Data supplied:
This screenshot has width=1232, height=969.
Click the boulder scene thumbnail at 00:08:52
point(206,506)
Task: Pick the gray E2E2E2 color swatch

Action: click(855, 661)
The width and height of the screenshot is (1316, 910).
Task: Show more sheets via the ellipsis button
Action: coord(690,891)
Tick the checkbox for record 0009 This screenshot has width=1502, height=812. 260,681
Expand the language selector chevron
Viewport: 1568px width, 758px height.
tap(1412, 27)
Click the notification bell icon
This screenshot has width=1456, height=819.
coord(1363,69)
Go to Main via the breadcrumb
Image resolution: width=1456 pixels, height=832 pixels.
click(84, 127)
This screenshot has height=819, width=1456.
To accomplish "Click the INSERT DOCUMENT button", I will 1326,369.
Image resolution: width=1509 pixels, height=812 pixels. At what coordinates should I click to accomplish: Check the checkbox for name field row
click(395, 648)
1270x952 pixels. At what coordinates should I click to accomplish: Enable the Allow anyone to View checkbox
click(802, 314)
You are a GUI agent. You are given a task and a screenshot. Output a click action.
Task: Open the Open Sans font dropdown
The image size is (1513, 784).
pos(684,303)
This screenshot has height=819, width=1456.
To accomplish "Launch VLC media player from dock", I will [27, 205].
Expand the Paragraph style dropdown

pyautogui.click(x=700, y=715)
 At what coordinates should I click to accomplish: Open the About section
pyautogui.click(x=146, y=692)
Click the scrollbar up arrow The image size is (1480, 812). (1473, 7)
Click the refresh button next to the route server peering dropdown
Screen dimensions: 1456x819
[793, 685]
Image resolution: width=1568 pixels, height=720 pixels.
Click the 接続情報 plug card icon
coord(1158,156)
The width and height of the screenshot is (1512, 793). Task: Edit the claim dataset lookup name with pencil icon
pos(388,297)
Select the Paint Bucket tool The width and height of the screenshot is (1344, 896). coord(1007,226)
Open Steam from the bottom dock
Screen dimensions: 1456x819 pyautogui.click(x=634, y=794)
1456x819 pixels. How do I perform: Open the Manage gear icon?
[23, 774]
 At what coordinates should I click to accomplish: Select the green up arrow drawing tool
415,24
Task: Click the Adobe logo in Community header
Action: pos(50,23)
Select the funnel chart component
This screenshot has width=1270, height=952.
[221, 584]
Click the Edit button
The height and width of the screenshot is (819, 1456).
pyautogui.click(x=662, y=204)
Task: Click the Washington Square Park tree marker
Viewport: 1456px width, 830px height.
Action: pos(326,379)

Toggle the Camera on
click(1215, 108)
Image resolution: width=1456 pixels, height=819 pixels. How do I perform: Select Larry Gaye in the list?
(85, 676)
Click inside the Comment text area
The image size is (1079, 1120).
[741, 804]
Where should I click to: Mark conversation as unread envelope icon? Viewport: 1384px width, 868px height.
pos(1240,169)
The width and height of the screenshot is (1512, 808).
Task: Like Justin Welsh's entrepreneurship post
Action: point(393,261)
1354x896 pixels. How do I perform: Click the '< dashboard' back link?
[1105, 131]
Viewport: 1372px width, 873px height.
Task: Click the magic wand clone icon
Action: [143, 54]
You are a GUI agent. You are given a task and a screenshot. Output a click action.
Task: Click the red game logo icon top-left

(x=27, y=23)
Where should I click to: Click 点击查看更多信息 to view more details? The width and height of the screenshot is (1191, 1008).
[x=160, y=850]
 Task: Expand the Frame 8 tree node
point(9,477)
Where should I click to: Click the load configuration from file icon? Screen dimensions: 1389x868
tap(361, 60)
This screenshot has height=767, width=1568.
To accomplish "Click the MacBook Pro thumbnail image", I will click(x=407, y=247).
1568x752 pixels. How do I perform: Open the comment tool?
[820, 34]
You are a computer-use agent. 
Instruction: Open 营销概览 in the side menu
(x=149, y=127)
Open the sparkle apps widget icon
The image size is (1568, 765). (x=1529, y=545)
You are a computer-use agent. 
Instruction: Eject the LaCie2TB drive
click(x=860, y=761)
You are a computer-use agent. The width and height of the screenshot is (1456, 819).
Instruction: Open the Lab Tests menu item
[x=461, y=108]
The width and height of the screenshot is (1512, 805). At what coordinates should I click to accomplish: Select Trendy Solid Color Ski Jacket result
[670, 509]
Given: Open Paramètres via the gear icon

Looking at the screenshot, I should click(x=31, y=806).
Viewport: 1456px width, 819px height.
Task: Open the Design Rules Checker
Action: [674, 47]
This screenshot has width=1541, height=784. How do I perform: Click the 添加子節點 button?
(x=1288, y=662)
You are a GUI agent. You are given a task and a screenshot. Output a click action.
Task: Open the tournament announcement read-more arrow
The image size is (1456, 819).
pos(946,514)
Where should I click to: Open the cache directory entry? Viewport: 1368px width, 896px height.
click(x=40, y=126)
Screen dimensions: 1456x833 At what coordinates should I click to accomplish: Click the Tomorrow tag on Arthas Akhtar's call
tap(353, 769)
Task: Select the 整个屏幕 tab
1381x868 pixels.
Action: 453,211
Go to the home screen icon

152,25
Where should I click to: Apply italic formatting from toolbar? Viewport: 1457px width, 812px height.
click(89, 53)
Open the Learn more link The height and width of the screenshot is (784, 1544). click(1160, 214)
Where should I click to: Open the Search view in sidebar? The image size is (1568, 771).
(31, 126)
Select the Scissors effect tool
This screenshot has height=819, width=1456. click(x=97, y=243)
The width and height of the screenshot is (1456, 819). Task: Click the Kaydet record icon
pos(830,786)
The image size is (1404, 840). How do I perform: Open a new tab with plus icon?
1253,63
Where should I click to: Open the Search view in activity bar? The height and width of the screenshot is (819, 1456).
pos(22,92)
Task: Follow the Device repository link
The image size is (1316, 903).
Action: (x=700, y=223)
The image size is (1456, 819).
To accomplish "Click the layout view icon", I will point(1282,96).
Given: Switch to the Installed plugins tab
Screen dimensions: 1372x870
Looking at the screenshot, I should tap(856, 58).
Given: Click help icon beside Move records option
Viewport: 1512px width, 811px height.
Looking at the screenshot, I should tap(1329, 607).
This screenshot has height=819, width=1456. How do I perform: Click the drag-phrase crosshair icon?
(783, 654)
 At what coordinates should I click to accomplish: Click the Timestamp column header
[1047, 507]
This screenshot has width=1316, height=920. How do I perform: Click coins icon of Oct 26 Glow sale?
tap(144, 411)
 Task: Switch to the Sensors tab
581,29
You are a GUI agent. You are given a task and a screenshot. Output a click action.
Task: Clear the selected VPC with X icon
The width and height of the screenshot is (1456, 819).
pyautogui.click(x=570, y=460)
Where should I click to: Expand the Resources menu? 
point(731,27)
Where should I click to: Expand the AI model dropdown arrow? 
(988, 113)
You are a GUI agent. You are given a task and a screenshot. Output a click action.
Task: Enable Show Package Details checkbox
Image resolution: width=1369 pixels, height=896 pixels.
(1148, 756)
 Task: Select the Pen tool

Your objective:
Please transcribe all of the entries precisely.

Answer to this task:
This screenshot has width=1232, height=969.
Click the boulder scene thumbnail at 00:08:52
point(206,506)
Task: Pick the gray E2E2E2 color swatch

Action: click(855, 661)
The width and height of the screenshot is (1316, 910).
Task: Show more sheets via the ellipsis button
Action: coord(690,891)
Tick the checkbox for record 0009 This screenshot has width=1502, height=812. 260,681
Expand the language selector chevron
Viewport: 1568px width, 758px height.
tap(1412, 27)
Click the notification bell icon
This screenshot has width=1456, height=819.
coord(1363,69)
Go to Main via the breadcrumb
Image resolution: width=1456 pixels, height=832 pixels.
click(84, 127)
This screenshot has height=819, width=1456.
To accomplish "Click the INSERT DOCUMENT button", I will 1326,369.
Image resolution: width=1509 pixels, height=812 pixels. At what coordinates should I click to accomplish: Check the checkbox for name field row
click(395, 648)
1270x952 pixels. At what coordinates should I click to accomplish: Enable the Allow anyone to View checkbox
click(802, 314)
You are a GUI agent. You are given a task and a screenshot. Output a click action.
Task: Open the Open Sans font dropdown
The image size is (1513, 784).
pos(684,303)
This screenshot has height=819, width=1456.
To accomplish "Launch VLC media player from dock", I will [27, 205].
Expand the Paragraph style dropdown

pyautogui.click(x=700, y=715)
 At what coordinates should I click to accomplish: Open the About section
pyautogui.click(x=146, y=692)
Click the scrollbar up arrow The image size is (1480, 812). (1473, 7)
Click the refresh button next to the route server peering dropdown
Screen dimensions: 1456x819
[793, 685]
Image resolution: width=1568 pixels, height=720 pixels.
Click the 接続情報 plug card icon
coord(1158,156)
The width and height of the screenshot is (1512, 793). Task: Edit the claim dataset lookup name with pencil icon
pos(388,297)
Select the Paint Bucket tool The width and height of the screenshot is (1344, 896). coord(1007,226)
Open Steam from the bottom dock
Screen dimensions: 1456x819 pyautogui.click(x=634, y=794)
1456x819 pixels. How do I perform: Open the Manage gear icon?
[23, 774]
 At what coordinates should I click to accomplish: Select the green up arrow drawing tool
415,24
Task: Click the Adobe logo in Community header
Action: pos(50,23)
Select the funnel chart component
This screenshot has width=1270, height=952.
[221, 584]
Click the Edit button
The height and width of the screenshot is (819, 1456).
pyautogui.click(x=662, y=204)
Task: Click the Washington Square Park tree marker
Viewport: 1456px width, 830px height.
Action: pos(326,379)

Toggle the Camera on
click(1215, 108)
Image resolution: width=1456 pixels, height=819 pixels. How do I perform: Select Larry Gaye in the list?
(85, 676)
Click inside the Comment text area
The image size is (1079, 1120).
[741, 804]
Where should I click to: Mark conversation as unread envelope icon? Viewport: 1384px width, 868px height.
pos(1240,169)
The width and height of the screenshot is (1512, 808).
Task: Like Justin Welsh's entrepreneurship post
Action: point(393,261)
1354x896 pixels. How do I perform: Click the '< dashboard' back link?
[1105, 131]
Viewport: 1372px width, 873px height.
Task: Click the magic wand clone icon
Action: [143, 54]
You are a GUI agent. You are given a task and a screenshot. Output a click action.
Task: Click the red game logo icon top-left

(x=27, y=23)
Where should I click to: Click 点击查看更多信息 to view more details? The width and height of the screenshot is (1191, 1008).
[x=160, y=850]
 Task: Expand the Frame 8 tree node
point(9,477)
Where should I click to: Click the load configuration from file icon? Screen dimensions: 1389x868
tap(361, 60)
This screenshot has height=767, width=1568.
To accomplish "Click the MacBook Pro thumbnail image", I will click(x=407, y=247).
1568x752 pixels. How do I perform: Open the comment tool?
[820, 34]
You are a computer-use agent. 
Instruction: Open 营销概览 in the side menu
(x=149, y=127)
Open the sparkle apps widget icon
The image size is (1568, 765). (x=1529, y=545)
You are a computer-use agent. 
Instruction: Eject the LaCie2TB drive
click(x=860, y=761)
You are a computer-use agent. The width and height of the screenshot is (1456, 819).
Instruction: Open the Lab Tests menu item
[x=461, y=108]
The width and height of the screenshot is (1512, 805). At what coordinates should I click to accomplish: Select Trendy Solid Color Ski Jacket result
[670, 509]
Given: Open Paramètres via the gear icon

Looking at the screenshot, I should click(x=31, y=806).
Viewport: 1456px width, 819px height.
Task: Open the Design Rules Checker
Action: [674, 47]
This screenshot has width=1541, height=784. How do I perform: Click the 添加子節點 button?
(x=1288, y=662)
You are a GUI agent. You are given a task and a screenshot. Output a click action.
Task: Open the tournament announcement read-more arrow
The image size is (1456, 819).
pos(946,514)
Where should I click to: Open the cache directory entry? Viewport: 1368px width, 896px height.
click(x=40, y=126)
Screen dimensions: 1456x833 At what coordinates should I click to accomplish: Click the Tomorrow tag on Arthas Akhtar's call
tap(353, 769)
Task: Select the 整个屏幕 tab
1381x868 pixels.
Action: 453,211
Go to the home screen icon

152,25
Where should I click to: Apply italic formatting from toolbar? Viewport: 1457px width, 812px height.
click(89, 53)
Open the Learn more link The height and width of the screenshot is (784, 1544). click(1160, 214)
Where should I click to: Open the Search view in sidebar? The image size is (1568, 771).
(31, 126)
Select the Scissors effect tool
This screenshot has height=819, width=1456. click(x=97, y=243)
The width and height of the screenshot is (1456, 819). Task: Click the Kaydet record icon
pos(830,786)
The image size is (1404, 840). How do I perform: Open a new tab with plus icon?
1253,63
Where should I click to: Open the Search view in activity bar? The height and width of the screenshot is (819, 1456).
pos(22,92)
Task: Follow the Device repository link
The image size is (1316, 903).
Action: (x=700, y=223)
The image size is (1456, 819).
To accomplish "Click the layout view icon", I will point(1282,96).
Given: Switch to the Installed plugins tab
Screen dimensions: 1372x870
Looking at the screenshot, I should tap(856, 58).
Given: Click help icon beside Move records option
Viewport: 1512px width, 811px height.
Looking at the screenshot, I should tap(1329, 607).
This screenshot has height=819, width=1456. How do I perform: Click the drag-phrase crosshair icon?
(783, 654)
 At what coordinates should I click to accomplish: Click the Timestamp column header
[1047, 507]
This screenshot has width=1316, height=920. How do I perform: Click coins icon of Oct 26 Glow sale?
tap(144, 411)
 Task: Switch to the Sensors tab
581,29
You are a GUI agent. You are given a task and a screenshot. Output a click action.
Task: Clear the selected VPC with X icon
The width and height of the screenshot is (1456, 819).
pyautogui.click(x=570, y=460)
Where should I click to: Expand the Resources menu? 
point(731,27)
Where should I click to: Expand the AI model dropdown arrow? 
(988, 113)
You are a GUI agent. You are given a task and a screenshot. Output a click action.
Task: Enable Show Package Details checkbox
Image resolution: width=1369 pixels, height=896 pixels.
(1148, 756)
 Task: Select the Pen tool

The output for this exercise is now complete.